È la storia di un dipendente di Amazon che, dopo essersi scattato una fotografia con un tablet trovato in un corridoio ed essere poi tornato a lavoro, si è visto recapitare la lettera di licenziamento da parte dell’azienda.
A cura di Marco Paretti

Licenziato per un selfie scattato tra una corsia e l'altra del magazzino del colosso dell'ecommerce a Piacenza. È la storia di un dipendente di Amazon che, dopo essersi scattato una fotografia con un tablet trovato in un corridoio ed essere poi tornato a lavoro, si è visto recapitare la lettera di licenziamento da parte dell'azienda. Una storia in circolazione dallo sciopero che durante il Black Friday ha visto il blocco dei dipendenti e riemersa durante le polemiche per il brevetto legato al braccialetto elettronico depositato da Amazon.

Un licenziamento per il quale ora i sindacati sono sul piede di guerra; oltre alla vertenza per il contratto applicato dall'azienda ai suoi lavoratori, che arriverà sul tavolo della prefettura di Piacenza nel corso della prossima settimana grazie alla mediazione del governo, ora la Cgil ha intenzione di fare seguito anche alla decisione di licenziare un dipendente per un selfie scattato durante il lavoro. Come spiega il sindacato, come conseguenza della decisione della realtà americana "siamo in tribunale a Milano perchè lì ci sono giudici che hanno una esperienza importante" e "proporremo anche la verifica di incostituzionalità" della regola che ha consentito il licenziamento.
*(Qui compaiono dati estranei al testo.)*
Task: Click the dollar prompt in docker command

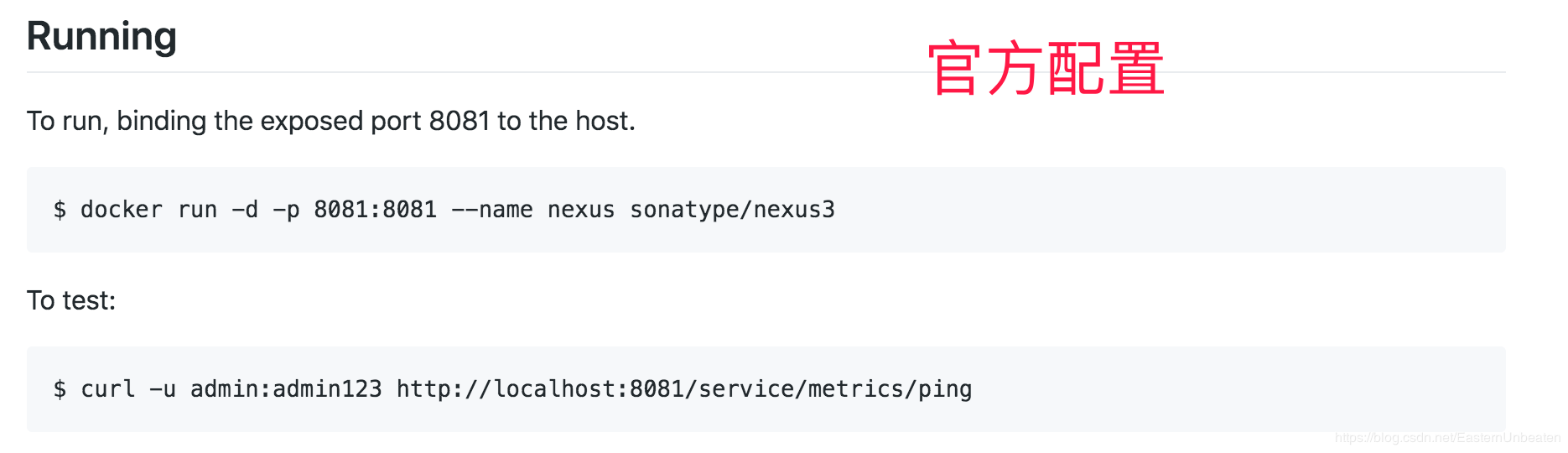Action: (x=60, y=210)
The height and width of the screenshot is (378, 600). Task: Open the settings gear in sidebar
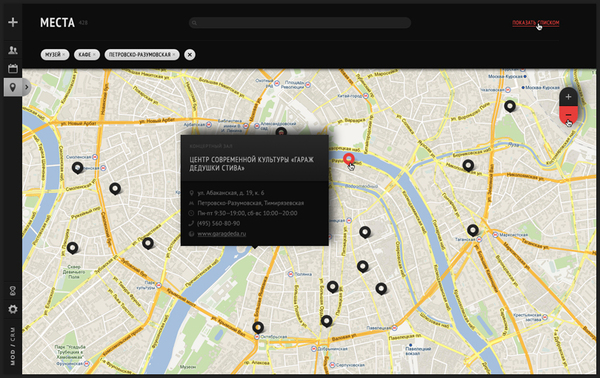(13, 309)
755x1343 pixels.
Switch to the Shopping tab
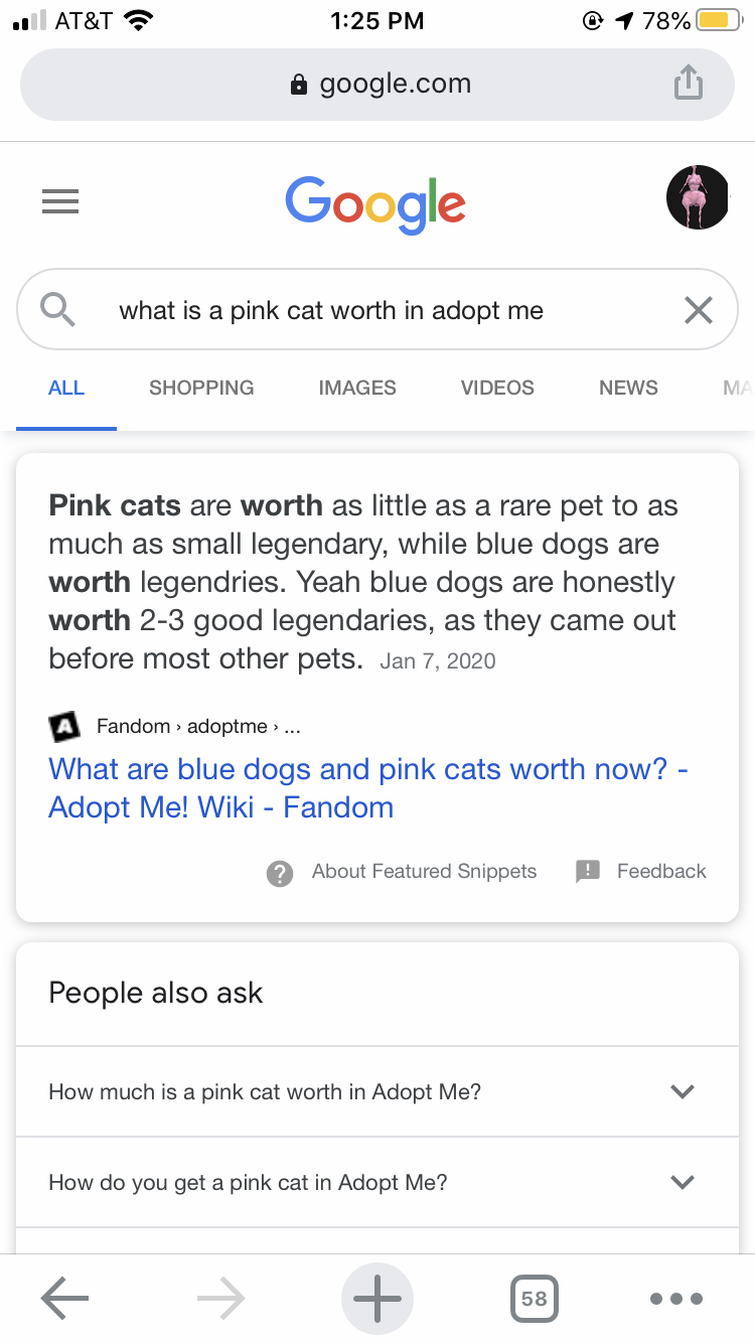coord(201,388)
Ma perché il dipendente è stato licenziato per un selfie? "Avrà avuto al massimo 20 anni. L'hanno licenziato per un selfie, fatto con il Pc in dotazione" ha raccontato ad Adnkronos un dipendente anonimo. "Avevano ragione perché firmi un contratto di riservatezza, non puoi divulgare immagini o dare informazioni sulle tecnologie e quello che avviene dentro. Ma, certo, era un ragazzino. Ha fatto un errore e l'hanno mandato via, mi è dispiaciuto tantissimo". A spiegare la volontà di impugnare il licenziamento del dipendente è stato Fiorenzo Molinari, segretario provinciale della Filcams-Cgil, a Piacenza, durante un'iniziativa con i candidati al parlamento di Liberi e uguali,. Molinari è una delle figure in prima fila nella vertenza con Amazon, da lui definita "azienda estremamente feroce".